Ohio House Suspends Hearings on Nuclear Plant Bailout
LORDSTOWN, Ohio – The Ohio House of Representative’s decision to suspend hearings on legislation that would allow FirstEnergy Solutions to charge higher rates to subsidize its nuclear power plants is a positive development for consumers and the Mahoning Valley, Mayor Arno Hill said Thursday.
“This is nothing but a bailout, plain and simple,” Hill said two days after he testified before the House Public Utilities Committee in Columbus.
Ohio House Public Utilities Committee Chairman Bill Seitz on Wednesday suspended testimony on H.B. 178, which would allow FirstEnergy to hike rates about 5% in order to help pay for its two aging nuclear power plants it operates in Ohio. The increase would amount to about $5.25 billion over 16 years.
Similar legislation, however, is still working its way through the Ohio Senate.
The legislation has met with stiff resistance by non-utility energy companies that are building more efficient natural gas- fueled energy production plants.
One of those plants — the $900 million Lordstown Energy Center, owned by Clean Energy Future — is under construction in Lordstown. Hill said these projects enjoy a broad range of support across the region. “I told them that this project has a significant financial impact, not only on Lordstown, but on neighboring communities such as Niles and Warren.”
Clean Energy Future announced plans earlier this year to build a second $900 million electrical generation plant in Lordstown – the Trumbull Energy Center.
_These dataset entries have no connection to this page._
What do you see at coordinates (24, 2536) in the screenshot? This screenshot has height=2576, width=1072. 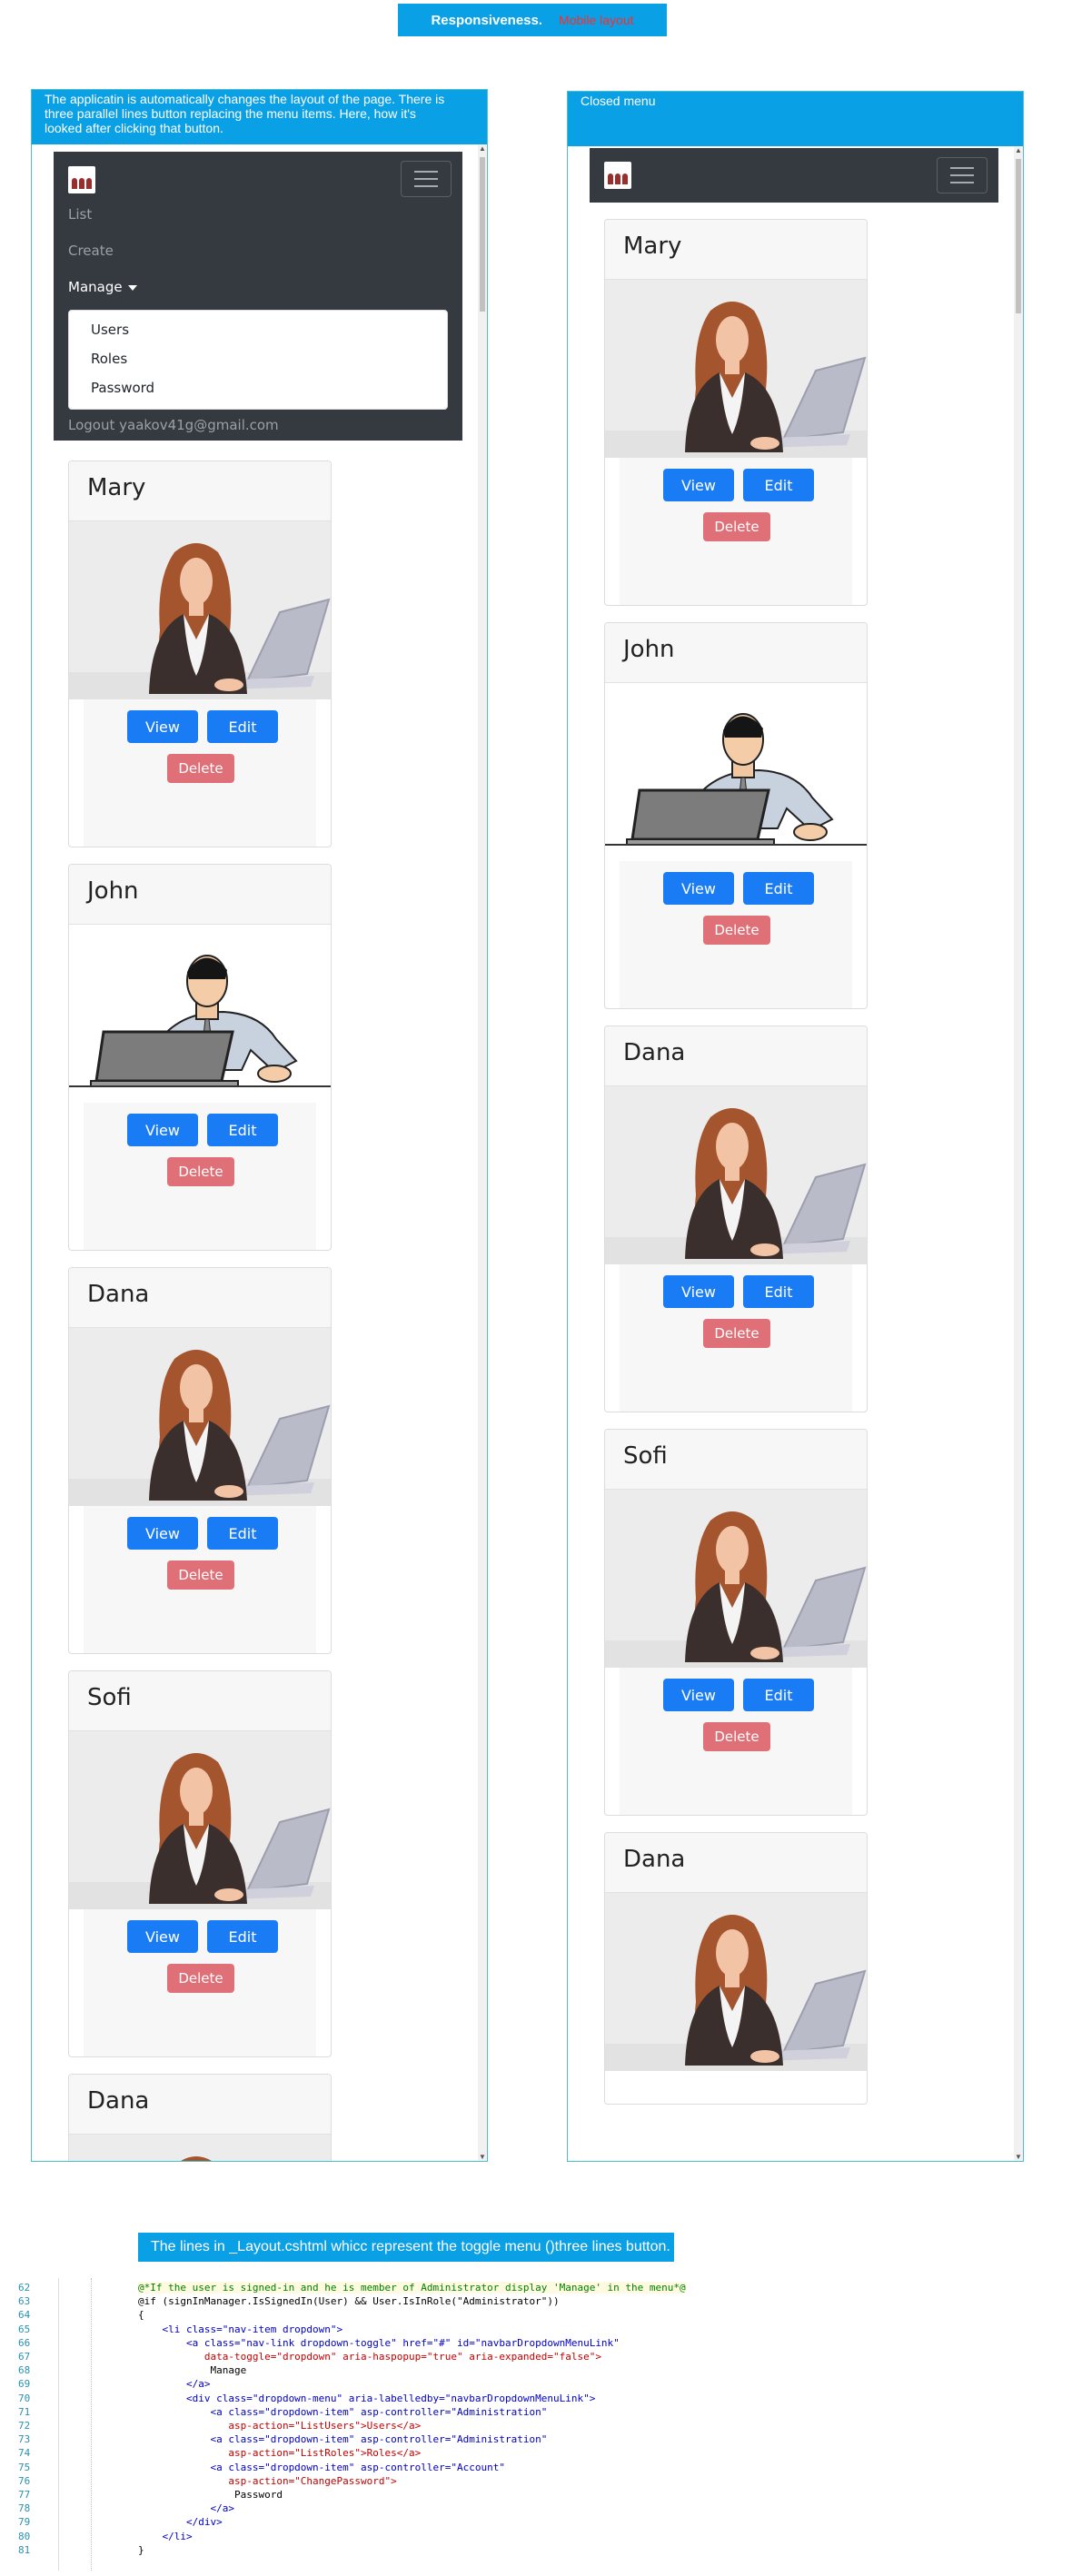 I see `line-number: 80` at bounding box center [24, 2536].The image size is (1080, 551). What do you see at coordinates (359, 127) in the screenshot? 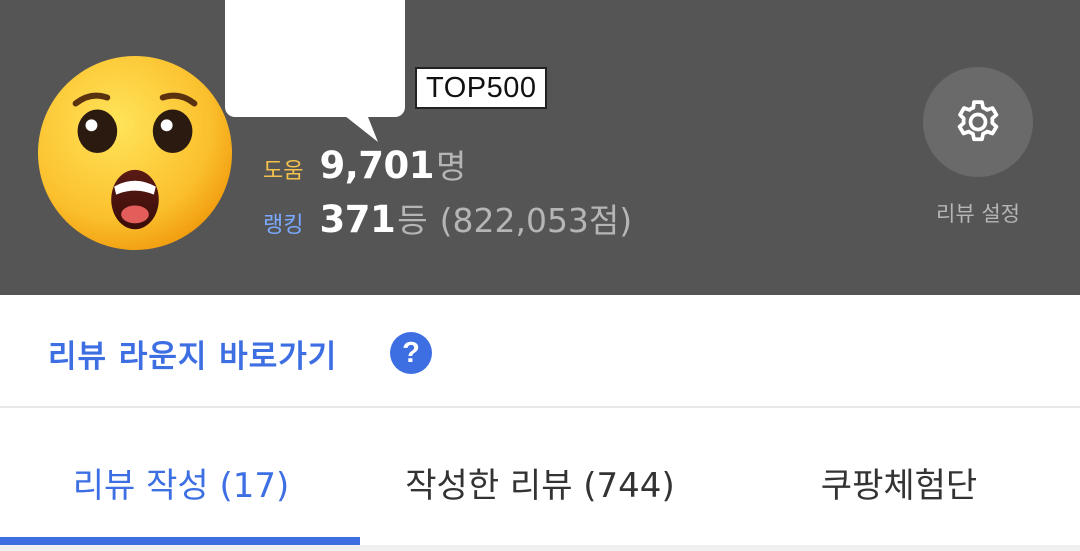
I see `speech-bubble-tail` at bounding box center [359, 127].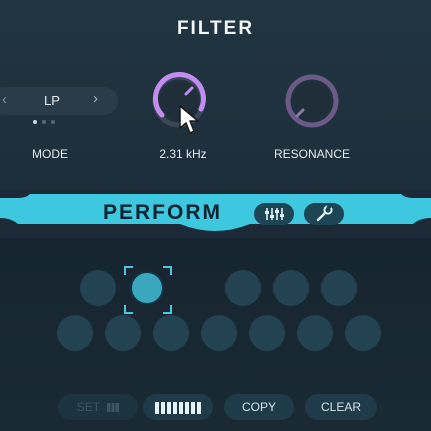 The image size is (431, 431). Describe the element at coordinates (216, 28) in the screenshot. I see `filter-title: FILTER` at that location.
But the company ‘s president, Bill Siderewicz, has said that those plans could be derailed should legislation such as H.B. 178 pass.
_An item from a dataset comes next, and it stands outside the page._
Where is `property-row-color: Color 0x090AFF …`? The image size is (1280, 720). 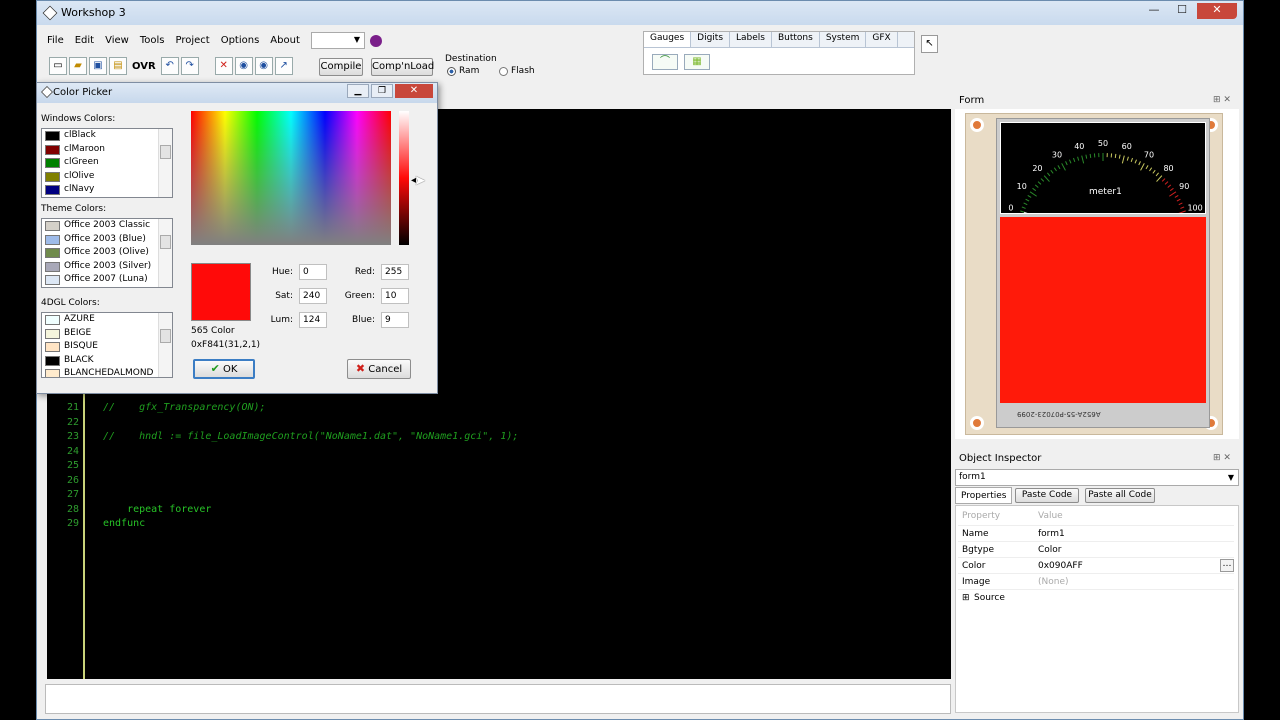
property-row-color: Color 0x090AFF … is located at coordinates (1096, 565). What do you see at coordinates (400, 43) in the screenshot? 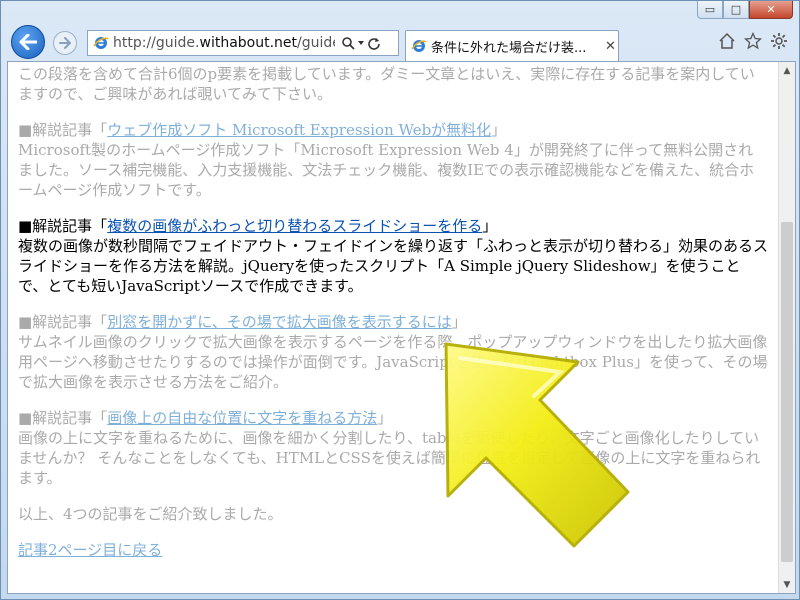
I see `navigation-bar: http://guide.withabout.net/guide/g` at bounding box center [400, 43].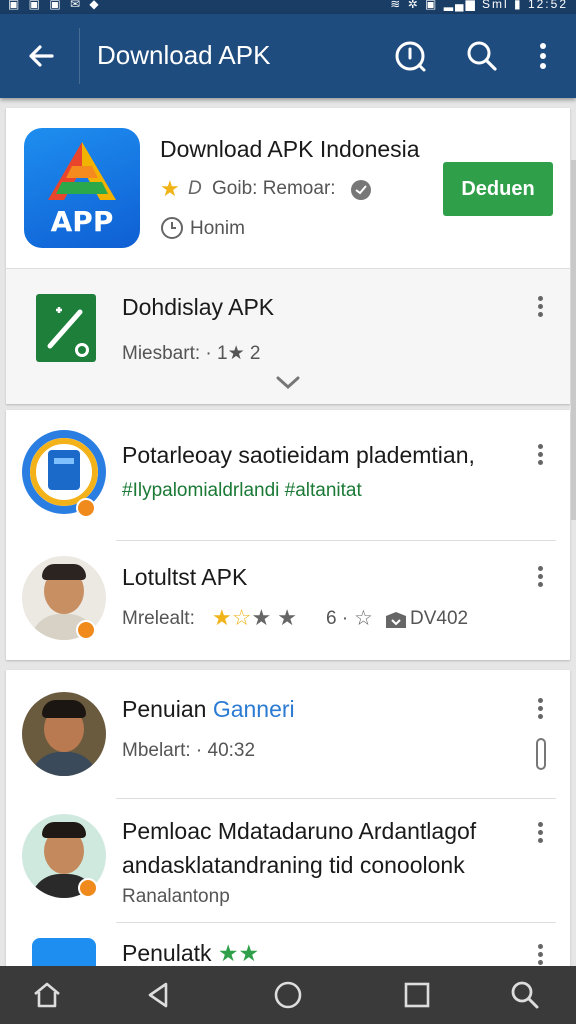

Hill said these projects employ hundreds of tradesmen, and suspending hearings on the bill is a step in the right direction in defeating the measure. “I’m hoping the second project closes out during the fourth quarter of this year or the first quarter of next year,” he said. “All of these companies should compete on a level playing field.”
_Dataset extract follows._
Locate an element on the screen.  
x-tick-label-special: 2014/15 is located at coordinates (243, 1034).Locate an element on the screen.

Other groups also applauded the House Committee’s decision.
The 50-member Coalition Against Nuclear Bailouts — which includes organizations such as AARP, the American Petroleum Institute of Ohio and the Ohio Oil and Gas Association – commended the committee’s decision.
“If House Bill 178 passed, the families and businesses of Northwest Ohio and the rest of FirstEnergy’s territory would have to foot the hefty bill,” Lucas County Commissioner Pete Gerken said in a statement. “Further, this proposed bailout would pick winners and losers in the energy generation market and could drive private investment, jobs, and tax revenues for local governments and schools out of Lucas County and other areas of the state.”
AARP’s Trey Addison said his organization thought the bill placed additional burdens to those over 50 living on fixed incomes. “Customers should be able to purchase their electricity in a competitive market, and should not be forced to pay more for electricity than they should to a subsidized private business.”
Hearings on a similar bill in the Ohio Senate’s Public Utility Committee are underway. FirstEnergy CEO Chuck Jones testified before that committee on Thursday morning, and the coalition said it would monitor the legislation as it makes its way through the Senate.
Dick Munson, director of Midwest Clean Energy at the Environmental Defense Fund, applauded Ohio’s action in a statement yesterday.
“The decision reflects the growing, diverse coalition that is challenging the unnecessary subsidies to FirstEnergy, which would raise electricity rates and hurt the state’s economy,” Munson said. “We hope Ohio policymakers will instead focus on spurring investment and innovation in reliable, efficient, and clean energy markets.”